Abram on Tech and Relationships

Some thoughts on the recent Stephen Abram essay making the rounds on the internet.  His article, “From Evolution to Revolution to Chaos? Reference in Transition?” in the September 2008 edition of Information Today is a call to arms.  Abram reminds us that it is unhealthy for ourselves and our profession if we are remain stuck in the mud with other reference “dinosaurs” instead of living in the present and looking to the future of the librarianship profession that consists of our constant and willing interaction with people and technology.  This is in no part a new call: the past ten years has altered education and librarianship by making teachers, instructors, and librarians more and more mediators between information and people through technology; our literature has produced a countless number of calls for (and admittedly against) the movement.

Abram’s article reinforces the resounding purpose of librarianship: service.  In spite of the all the new techs that can aid the user in his or her search, and no matter how adept the user might become at navigating one library’s outdated OPAC or another database’s boolean logic, the information profession needs to find new and novel ways to assert its ability to help others find, compile, and analyse data.  Some may object to Abram’s suggestion that we all join online simulations of the real world such as Second Life in order to reach out to others; others might reject the idea of the “service librarian” who roams the stacks, like a clerk in Chapters or Borders asking customers if they need help, but both activities are part of a growing culture of helping others in ways we might not have traditionally expected.

A few of Abram’s words resonate in this demand for service, especially those statements that speak of the “psychology” of librarianship and of service.  Abram suggests that “[w]e need to understand, and understand deeply, the role of the library in our end-users’ lives, work, research, and play. This is critical to our long-term success, and failure is not an option,” and holds that “we have to change our own personal behaviors and styles to adapt and reach beyond merely adding websites, technologies, and content to our toolkits.”  These two statements may be off-the-cuff remarks or opinions developed after years of thought and rumination in the business.  Or, they might be incredibly prescient about the present, and the future of information science (and “information service”).  Libraries, we’re all well aware, are more than a collection of books, computers, and archival material.  They are nerve-centres of human activity and human interaction.  Librarians, therefore, must make a wide-sweeping reference interview of the entire library-going population and determine why they go to the library and how they use the library’s resources.  Librarians need to determine what’s ‘going on in the heads’ of its users so that they can adopt to meet their needs.  This going beyond the question of technology.  The population will master the computer soon or later – we know that already.  The population will often find the information they’re looking for.  We need to gauge the population, rather, and learn about them, in order to figure out how to help them find the golden kernel of truth they’re looking for in an efficient time period. Technology can be a tool to help us with this macro-reference interview.  It should not be tool to give more strength to the gatekeepers.  It should be the tool used to liberate the user, the information, and the reference librarian.

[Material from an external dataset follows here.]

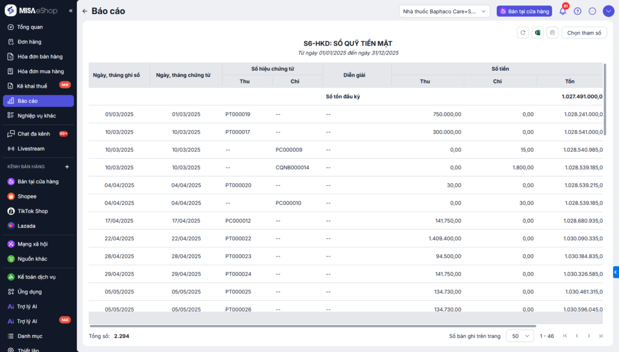
Task: Export the report to Excel
Action: click(x=537, y=33)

Abram reminds us that “Our profession is complex. Our markets are complex. and our users are infinitely complex.” Whether or not such a statement is sheer wisdom or a rhetorical device, it ought to remind us of the fact that our profession is as much (if not more) about people than it is about information.  Information is a human construct.  It serves us, but only when we find it and share it with others.  Tech can help us in that regard, but it remains a tool subordinate to our relationship with the end-user.

This is nothing we don’t already know.  But it’s everything we need to keep reminding ourselves.